3. According to the ACLU, the death penalty doesn't actually make crime any less likely by operating as a standing threat to would-be criminals. 

This information came from the Death Penalty Information Center where law enforcers ranked the death penalty as least effective out of other options like gun control and more officers on the street in ending violent crime. 

4. You can't take it back.

So all those previous reasons mentioned about how we can go wrong in sentencing because of a host of biases? Well, we do indeed get it wrong. And a surprising amount of times. The ACLU documents that "since 1973, over 138 people have been released from death rows in 26 states because of innocence. Nationally, at least one person is exonerated for every 10 that are executed." But once it's been done it's over. You can't take it back even if you're wrong. A recent project called One in Ten is attempting to document the testimony of those who were exonerated before it was too late. To get a better perspective of the problem of irreversibility, check out their videos and information.

5. It seems to be inherently racist, biased towards executing men over women, and classist. 

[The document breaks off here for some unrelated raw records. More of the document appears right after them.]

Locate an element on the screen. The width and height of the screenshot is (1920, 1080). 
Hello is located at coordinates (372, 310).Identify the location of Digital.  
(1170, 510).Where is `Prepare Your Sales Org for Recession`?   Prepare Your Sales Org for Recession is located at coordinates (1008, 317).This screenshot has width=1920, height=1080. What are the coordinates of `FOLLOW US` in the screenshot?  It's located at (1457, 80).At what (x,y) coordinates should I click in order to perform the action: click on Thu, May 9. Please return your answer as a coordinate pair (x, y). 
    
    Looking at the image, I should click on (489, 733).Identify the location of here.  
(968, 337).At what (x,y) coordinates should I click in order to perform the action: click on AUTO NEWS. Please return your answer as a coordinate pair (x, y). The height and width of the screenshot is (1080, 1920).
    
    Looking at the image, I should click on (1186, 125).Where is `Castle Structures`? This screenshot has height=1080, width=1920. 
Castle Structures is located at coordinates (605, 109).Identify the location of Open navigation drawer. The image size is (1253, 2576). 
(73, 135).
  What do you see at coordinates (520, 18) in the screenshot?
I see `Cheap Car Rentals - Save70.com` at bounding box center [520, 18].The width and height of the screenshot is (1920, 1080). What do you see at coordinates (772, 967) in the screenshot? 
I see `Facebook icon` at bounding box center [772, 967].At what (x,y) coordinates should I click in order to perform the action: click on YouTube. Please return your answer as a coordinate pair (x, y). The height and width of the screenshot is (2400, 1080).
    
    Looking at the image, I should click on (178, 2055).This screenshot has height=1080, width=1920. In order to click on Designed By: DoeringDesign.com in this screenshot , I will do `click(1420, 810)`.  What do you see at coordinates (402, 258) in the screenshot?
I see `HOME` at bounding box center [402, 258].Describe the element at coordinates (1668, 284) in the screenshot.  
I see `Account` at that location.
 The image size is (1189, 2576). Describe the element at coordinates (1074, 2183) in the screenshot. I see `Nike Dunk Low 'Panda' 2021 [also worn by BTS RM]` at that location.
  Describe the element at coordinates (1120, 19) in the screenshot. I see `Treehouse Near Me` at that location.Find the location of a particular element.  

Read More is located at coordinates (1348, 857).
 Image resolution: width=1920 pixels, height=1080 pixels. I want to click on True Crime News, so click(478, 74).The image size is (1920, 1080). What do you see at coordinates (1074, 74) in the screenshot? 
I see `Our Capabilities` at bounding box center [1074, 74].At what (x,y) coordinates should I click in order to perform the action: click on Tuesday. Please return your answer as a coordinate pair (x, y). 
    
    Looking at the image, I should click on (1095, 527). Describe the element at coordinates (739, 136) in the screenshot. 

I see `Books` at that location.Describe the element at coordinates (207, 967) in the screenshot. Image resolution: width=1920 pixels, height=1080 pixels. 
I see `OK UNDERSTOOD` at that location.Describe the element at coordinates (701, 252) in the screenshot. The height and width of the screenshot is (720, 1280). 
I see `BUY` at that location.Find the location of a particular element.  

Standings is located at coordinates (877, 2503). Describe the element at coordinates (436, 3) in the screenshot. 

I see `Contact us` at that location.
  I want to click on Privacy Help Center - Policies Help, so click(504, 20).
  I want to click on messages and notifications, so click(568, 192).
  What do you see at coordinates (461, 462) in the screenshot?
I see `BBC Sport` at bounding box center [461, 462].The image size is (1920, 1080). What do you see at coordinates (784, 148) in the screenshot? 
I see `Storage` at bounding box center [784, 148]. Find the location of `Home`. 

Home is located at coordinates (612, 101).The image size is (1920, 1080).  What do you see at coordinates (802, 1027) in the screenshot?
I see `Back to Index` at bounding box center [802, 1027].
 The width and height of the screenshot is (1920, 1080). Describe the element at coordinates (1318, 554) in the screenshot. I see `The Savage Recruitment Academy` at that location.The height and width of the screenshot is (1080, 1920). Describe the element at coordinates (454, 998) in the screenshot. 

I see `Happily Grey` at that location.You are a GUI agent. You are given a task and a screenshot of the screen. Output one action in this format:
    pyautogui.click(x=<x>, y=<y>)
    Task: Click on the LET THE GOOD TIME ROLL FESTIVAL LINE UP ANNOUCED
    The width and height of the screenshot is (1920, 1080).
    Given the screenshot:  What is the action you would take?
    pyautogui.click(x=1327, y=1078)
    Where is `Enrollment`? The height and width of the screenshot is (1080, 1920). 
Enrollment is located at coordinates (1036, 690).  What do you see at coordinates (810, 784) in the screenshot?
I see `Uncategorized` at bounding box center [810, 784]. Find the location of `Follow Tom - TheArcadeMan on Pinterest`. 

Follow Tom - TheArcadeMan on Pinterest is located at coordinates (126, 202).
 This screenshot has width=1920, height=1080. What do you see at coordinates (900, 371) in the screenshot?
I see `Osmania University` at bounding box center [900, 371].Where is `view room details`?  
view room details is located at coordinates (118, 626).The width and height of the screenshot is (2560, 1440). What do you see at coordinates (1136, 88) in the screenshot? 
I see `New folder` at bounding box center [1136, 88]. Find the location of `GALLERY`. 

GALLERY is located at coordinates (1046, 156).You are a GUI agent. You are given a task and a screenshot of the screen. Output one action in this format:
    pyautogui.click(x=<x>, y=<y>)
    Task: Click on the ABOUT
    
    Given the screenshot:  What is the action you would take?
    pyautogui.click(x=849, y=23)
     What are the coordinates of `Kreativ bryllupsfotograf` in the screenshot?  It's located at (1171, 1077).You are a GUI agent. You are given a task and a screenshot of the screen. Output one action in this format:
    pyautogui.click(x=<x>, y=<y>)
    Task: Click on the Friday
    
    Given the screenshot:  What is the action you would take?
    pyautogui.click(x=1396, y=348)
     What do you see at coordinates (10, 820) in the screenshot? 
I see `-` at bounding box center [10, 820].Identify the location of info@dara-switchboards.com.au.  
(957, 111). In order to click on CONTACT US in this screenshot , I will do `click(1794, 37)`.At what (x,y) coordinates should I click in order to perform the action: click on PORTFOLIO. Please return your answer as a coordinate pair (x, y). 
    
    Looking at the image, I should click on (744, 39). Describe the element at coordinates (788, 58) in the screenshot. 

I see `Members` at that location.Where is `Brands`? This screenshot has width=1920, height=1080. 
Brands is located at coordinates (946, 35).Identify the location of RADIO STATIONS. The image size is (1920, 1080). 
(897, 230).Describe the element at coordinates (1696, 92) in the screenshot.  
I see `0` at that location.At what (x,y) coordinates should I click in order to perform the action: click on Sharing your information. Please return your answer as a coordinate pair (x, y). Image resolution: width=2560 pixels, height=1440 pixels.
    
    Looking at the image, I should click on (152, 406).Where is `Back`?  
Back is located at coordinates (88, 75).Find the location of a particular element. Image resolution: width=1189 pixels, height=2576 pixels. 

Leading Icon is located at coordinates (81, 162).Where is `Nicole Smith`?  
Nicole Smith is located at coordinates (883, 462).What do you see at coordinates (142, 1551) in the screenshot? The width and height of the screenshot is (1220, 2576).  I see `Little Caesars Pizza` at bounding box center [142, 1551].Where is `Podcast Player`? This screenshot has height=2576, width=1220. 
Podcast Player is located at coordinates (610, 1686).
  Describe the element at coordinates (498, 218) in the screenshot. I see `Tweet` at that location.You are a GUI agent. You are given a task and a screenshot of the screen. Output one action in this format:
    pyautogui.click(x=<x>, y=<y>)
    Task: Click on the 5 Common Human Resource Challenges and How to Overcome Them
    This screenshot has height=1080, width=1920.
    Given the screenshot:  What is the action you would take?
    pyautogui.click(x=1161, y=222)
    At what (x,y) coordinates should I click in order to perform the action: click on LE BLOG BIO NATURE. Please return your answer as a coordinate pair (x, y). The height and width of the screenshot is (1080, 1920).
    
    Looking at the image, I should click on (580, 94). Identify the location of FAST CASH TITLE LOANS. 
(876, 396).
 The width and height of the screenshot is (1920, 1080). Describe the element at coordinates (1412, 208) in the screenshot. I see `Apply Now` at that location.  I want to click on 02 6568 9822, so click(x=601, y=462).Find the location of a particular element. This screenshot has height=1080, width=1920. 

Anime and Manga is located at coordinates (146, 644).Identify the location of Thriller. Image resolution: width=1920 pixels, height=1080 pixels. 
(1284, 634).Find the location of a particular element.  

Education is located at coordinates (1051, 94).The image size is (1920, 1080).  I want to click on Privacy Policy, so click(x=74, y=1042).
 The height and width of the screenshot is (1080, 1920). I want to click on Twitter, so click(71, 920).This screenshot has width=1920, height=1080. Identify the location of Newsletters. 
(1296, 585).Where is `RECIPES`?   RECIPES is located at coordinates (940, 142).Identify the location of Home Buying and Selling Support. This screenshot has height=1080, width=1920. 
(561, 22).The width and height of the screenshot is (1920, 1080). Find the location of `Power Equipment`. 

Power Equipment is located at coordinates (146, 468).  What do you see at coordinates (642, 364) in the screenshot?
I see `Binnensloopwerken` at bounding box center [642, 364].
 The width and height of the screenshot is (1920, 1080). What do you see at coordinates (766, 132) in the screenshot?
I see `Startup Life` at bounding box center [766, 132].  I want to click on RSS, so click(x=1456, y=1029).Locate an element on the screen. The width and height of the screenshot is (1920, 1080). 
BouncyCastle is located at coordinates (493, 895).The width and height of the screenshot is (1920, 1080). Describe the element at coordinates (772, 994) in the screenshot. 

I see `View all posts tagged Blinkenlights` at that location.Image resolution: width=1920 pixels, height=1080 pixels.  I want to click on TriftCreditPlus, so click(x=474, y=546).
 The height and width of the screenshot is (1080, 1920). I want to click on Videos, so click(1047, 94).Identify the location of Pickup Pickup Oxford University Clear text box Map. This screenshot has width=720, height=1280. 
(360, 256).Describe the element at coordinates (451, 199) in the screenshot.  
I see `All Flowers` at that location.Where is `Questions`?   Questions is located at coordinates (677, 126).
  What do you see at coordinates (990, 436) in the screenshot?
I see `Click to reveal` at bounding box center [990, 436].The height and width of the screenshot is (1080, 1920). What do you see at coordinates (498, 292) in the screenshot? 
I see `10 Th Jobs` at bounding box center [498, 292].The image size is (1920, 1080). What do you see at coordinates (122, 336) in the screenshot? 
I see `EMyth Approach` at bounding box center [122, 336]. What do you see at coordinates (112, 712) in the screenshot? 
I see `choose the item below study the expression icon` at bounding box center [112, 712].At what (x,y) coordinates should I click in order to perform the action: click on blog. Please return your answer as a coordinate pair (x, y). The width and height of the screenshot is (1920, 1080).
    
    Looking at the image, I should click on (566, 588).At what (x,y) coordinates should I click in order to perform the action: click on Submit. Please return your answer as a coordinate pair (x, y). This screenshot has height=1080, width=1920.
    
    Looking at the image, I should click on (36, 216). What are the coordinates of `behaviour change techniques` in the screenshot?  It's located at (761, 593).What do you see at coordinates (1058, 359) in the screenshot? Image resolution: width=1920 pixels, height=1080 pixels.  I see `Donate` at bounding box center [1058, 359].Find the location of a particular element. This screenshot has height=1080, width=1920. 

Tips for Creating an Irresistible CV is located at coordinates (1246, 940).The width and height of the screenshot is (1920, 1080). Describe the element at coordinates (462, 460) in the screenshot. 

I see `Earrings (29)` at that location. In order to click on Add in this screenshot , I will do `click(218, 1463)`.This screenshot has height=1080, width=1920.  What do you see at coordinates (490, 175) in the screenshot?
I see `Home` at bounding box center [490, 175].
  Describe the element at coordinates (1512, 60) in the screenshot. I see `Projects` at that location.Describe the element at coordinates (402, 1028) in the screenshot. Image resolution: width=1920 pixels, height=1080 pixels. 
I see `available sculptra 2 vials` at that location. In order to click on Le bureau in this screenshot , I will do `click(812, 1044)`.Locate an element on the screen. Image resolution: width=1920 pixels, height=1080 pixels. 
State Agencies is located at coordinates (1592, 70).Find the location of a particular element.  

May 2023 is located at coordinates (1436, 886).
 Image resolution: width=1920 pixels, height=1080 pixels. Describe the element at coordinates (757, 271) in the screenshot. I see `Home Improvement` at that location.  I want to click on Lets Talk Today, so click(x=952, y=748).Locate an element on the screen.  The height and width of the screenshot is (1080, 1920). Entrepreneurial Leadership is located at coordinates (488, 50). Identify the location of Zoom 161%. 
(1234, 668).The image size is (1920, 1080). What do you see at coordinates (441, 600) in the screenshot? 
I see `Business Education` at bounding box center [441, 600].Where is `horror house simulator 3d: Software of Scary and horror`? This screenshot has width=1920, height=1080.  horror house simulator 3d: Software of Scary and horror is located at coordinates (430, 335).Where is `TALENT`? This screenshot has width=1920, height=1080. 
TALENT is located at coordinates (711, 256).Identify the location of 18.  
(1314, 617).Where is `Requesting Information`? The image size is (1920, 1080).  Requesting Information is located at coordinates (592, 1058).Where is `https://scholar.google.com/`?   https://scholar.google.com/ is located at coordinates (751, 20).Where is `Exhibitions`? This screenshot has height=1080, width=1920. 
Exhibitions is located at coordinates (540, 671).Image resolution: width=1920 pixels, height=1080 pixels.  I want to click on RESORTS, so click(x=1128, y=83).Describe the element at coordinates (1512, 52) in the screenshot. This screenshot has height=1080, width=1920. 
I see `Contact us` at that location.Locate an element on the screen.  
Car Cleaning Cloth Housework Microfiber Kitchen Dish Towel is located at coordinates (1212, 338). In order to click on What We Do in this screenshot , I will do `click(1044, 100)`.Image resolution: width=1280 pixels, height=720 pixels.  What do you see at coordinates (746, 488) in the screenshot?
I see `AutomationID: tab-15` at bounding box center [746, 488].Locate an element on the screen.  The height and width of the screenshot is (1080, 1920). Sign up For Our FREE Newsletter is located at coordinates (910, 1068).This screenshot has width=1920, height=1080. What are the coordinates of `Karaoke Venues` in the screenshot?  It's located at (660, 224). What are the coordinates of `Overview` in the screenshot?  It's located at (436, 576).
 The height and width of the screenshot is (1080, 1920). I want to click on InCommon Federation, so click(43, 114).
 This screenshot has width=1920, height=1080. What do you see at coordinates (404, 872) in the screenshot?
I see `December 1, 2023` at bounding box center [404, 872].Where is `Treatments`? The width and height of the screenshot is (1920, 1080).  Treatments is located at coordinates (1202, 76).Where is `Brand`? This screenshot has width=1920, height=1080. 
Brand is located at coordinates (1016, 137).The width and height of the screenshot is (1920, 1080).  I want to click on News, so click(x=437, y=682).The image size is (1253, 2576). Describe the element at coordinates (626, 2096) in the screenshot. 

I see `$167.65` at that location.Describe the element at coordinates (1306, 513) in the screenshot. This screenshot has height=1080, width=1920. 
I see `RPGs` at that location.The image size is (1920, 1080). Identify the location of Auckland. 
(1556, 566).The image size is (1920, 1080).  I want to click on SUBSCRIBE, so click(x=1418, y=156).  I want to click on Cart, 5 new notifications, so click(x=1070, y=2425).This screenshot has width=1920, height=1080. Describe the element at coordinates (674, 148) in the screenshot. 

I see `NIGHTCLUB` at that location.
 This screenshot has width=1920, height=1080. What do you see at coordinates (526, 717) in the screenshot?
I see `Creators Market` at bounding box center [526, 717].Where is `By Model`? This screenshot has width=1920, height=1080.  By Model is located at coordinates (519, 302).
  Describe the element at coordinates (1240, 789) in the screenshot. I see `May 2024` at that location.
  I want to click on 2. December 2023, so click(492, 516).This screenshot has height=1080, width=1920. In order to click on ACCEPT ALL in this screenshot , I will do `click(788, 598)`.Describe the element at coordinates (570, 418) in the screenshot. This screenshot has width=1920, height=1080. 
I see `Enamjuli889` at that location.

From the Government Accountability Office came findings that showed that of 28 studies of capital punishment sentencing procedures, 82% of the studies showed that a victim's race influenced the likelihood of the defendant being charged with capital murder or receiving the death penalty. In a nation still so steeped in racism, particularly in the South, it seems suspect to continue to make hard and fast decisions about sentencing people to death.

This list is not exhaustive and there is much more to say about why we should ditch the death penalty. And progress is being made to accomplish such a goal in several states according to the New York Times. So even if Peterson is guilty of the crimes he was charged with, I can still say that I hope he does not have to face the death penalty.